Additional Feedback: As the paper tries to argue that the feature distributions are similar for differently initialized networks, I wonder if this can be shown by using standard statistics such as mean and variance. That is, for a fixed layer, we measure the statistics of the values of the hidden nodes, and see if different initializations give similar numbers. In fact, it may also make sense to make the comparison to networks with different number of hidden nodes at that layer. If the measures were not close, I am not sure if it would be appropriate to consider such finite networks as approximation of a common continuous CNN, with their hidden nodes sampled i.i.d. from the distribution underlying the continuous CNN. ----- I've read the rebuttal, and I am happy with the answers from the authors.

Review 2

Summary and Contributions: This paper presents an empirical way how to compare the features extracted from the same layer of a network but learned under different initializations. By doing some experiments on VGG-16, they observed that at each layer the features are similar in some sense during the entire training process. To justify this phenomenon, they consider an infinitely wide neural network and then show that the training problem (known to be non-convex in the space of parameters) can be reformulated as a convex program with respect to the distribution of features at each layer. Based on that, they argue that the landscape of overparameterized CNN is convex wrt the distribution of features at each layer.
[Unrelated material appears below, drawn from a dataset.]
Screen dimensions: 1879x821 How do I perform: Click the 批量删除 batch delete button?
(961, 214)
Strengths: Understanding the landscape of convolutional neural networks is clearly an important task in the studies of deep learning, and hence the relevance of this paper. The paper contains both empirical and theoretical results which support their claims.

Weaknesses: In the paper (e.g. abstract) the authors claim that one can reformulate the problem as a convex program (as shown in section 5), and comment that this is a surprising result. However I do not find this particular result surprising. The way the current proof works is just to do a change of variable. Of course you can always define a new variable to abstract away or hide the non-convexity of the problem, so that the new problem looks like 'convex' with respect to the new variables. However, the underlying non-convexity of the problem is still there as your new variables (\tilde{w}..) become more complex. For this reason, I don't think that this result can be used as a strong theoretical support for the claims that the landscape of overparameterized CNN is convex with respect to the feature distribution at each layer, nor does it explain why one usually does not observe bad local minima in practice (c.f. L212).
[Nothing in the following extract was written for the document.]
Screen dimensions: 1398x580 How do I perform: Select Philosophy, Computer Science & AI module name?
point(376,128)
Correctness: It is good that the paper has some theoretical result to support their claims. Unfortunately I think that the current theoretical support is not strong enough.
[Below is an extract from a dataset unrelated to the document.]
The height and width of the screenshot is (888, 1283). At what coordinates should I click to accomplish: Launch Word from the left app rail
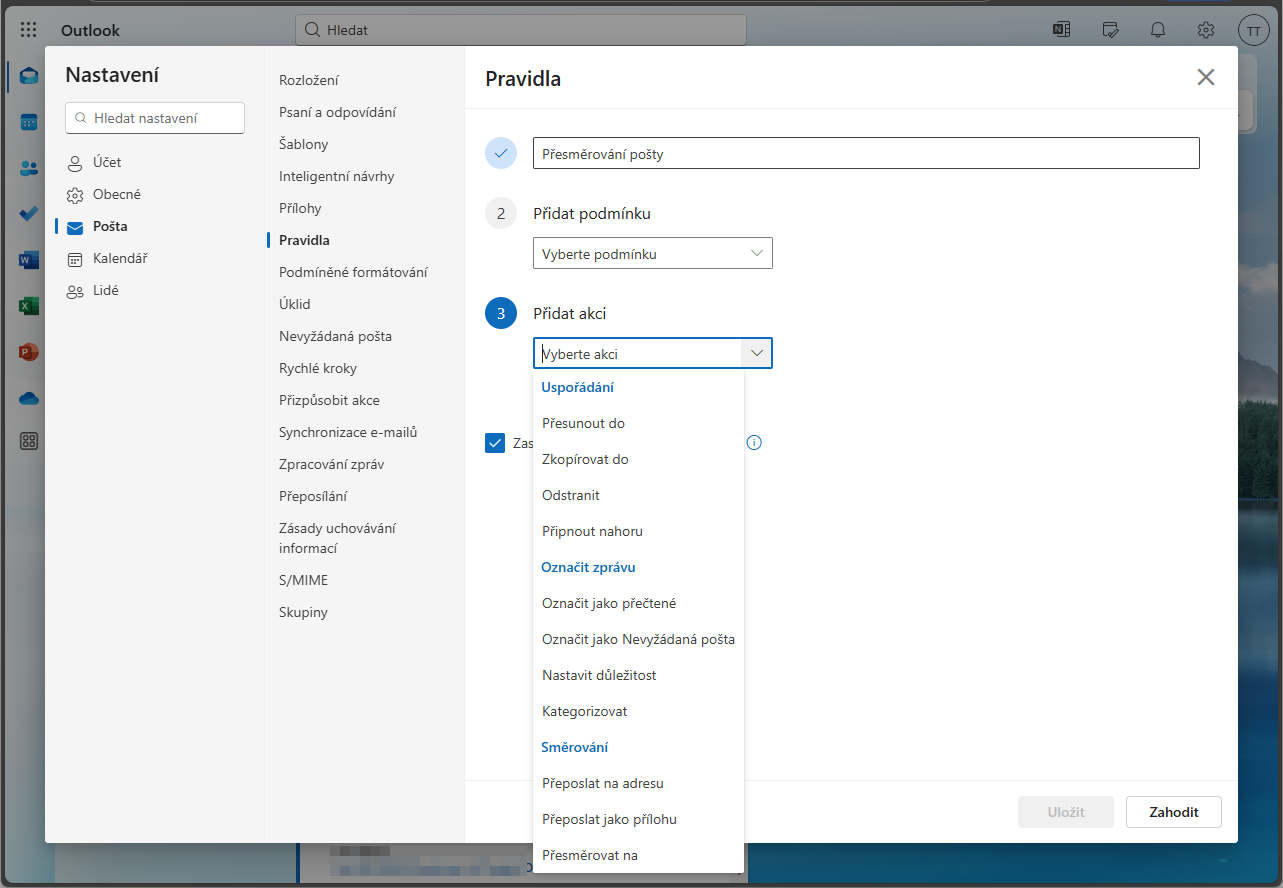(29, 260)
Clarity: The paper is clearly written.

Relation to Prior Work: The related work section is fine. However the authors are encouraged to add more detailed discussion along the works of [3,4,21,30,17] since they appear to be more closely related to the contribution of the present paper.

Reproducibility: Yes

Additional Feedback: Overall, I have the impression that the paper tries to advocate for the fact that the landscape of convolutional neural networks is convex with respect to the features at each layer. Unless I miss some important details in the paper, I think this claim is not true. Even for finite networks, understanding the convexity of the problem with respect to the features at each layer would require some first understanding of the space of features realizable by the network at every intermediate layer, which is also not treated here. In the main paper, the authors present a theoretical result to support their claim. However, if I understand correct the way their proof works is just by a change of variable where the new variables hide the non-convexity of the system. Thus I believe this cannot be used as a valid argument to say that the whole system is convex with respect to the original distribution of interest. My current score is given based on the current state of the paper. However I am happy to adapt it after the rebuttal if the authors can provide more convincing argument or additional results that convince me about the significance of their work. ==================== After rebuttal: I thank the authors for their response. I have raised my score a bit as I think some of the discussion here can be potentially interesting for future research. For the sake of the reader, it would be good if the authors can add some comments about what the results imply and do not imply. Some comment about finite networks may be also nice to have.

Review 3

Summary and Contributions: In this paper, the authors firstly develop a new technique named NNG for comparing the features learned in different neural networks. They then show that that feature distributions learned by two networks with the same architecture but different initializations are almost the same during the whole training process. They finally prove that the loss landscape of overparameterized CNNs after parameterizing them with respect to the feature distribution in each layer is convex. All these results send out an important signal that DNNs could be much simpler than we expected if we study them in the feature distribution space.

Strengths: The main strengths of this paper are listed below: 1) This paper presents a simpler loss landscape for CNN. 2) An interesting empirical finding: DNNs with different initializations have the same solution path in the feature distribution space during training. 3) 1) and 2) imply that DNNs could be much simpler than we expected if we study them in the feature distribution space instead of the parameter space. This would be important for the future research on understanding DNNs. 4) A novel technique named NNG for comparing the features learned in neural networks.

Weaknesses: 3. Weaknesses 1) There are a lot of notations in this paper. I recommend the authors to give a table or index in appendix for all the notations, which would make this paper more readable. 2) The empirical finding about the unique solution path is very interesting. However, more details about the experimental configuration should be provided. For example, whether the training samples/mini batches are shuffled or not in each training process. And can we have the same conclusion when the training samples are shuffled and not shuffled? 3) Some typos, e.g., ‘reformualted’ in line 396->’reformulated’. ----------------------------------------------- Reviewer has read the author response. I would like to stick to the original score.

Correctness: All the claims and the method are correct.

Clarity: This paper is well written.

Relation to Prior Work: The related work is discussed clearly.

Reproducibility: Yes

Additional Feedback: See my comments about the weaknesses.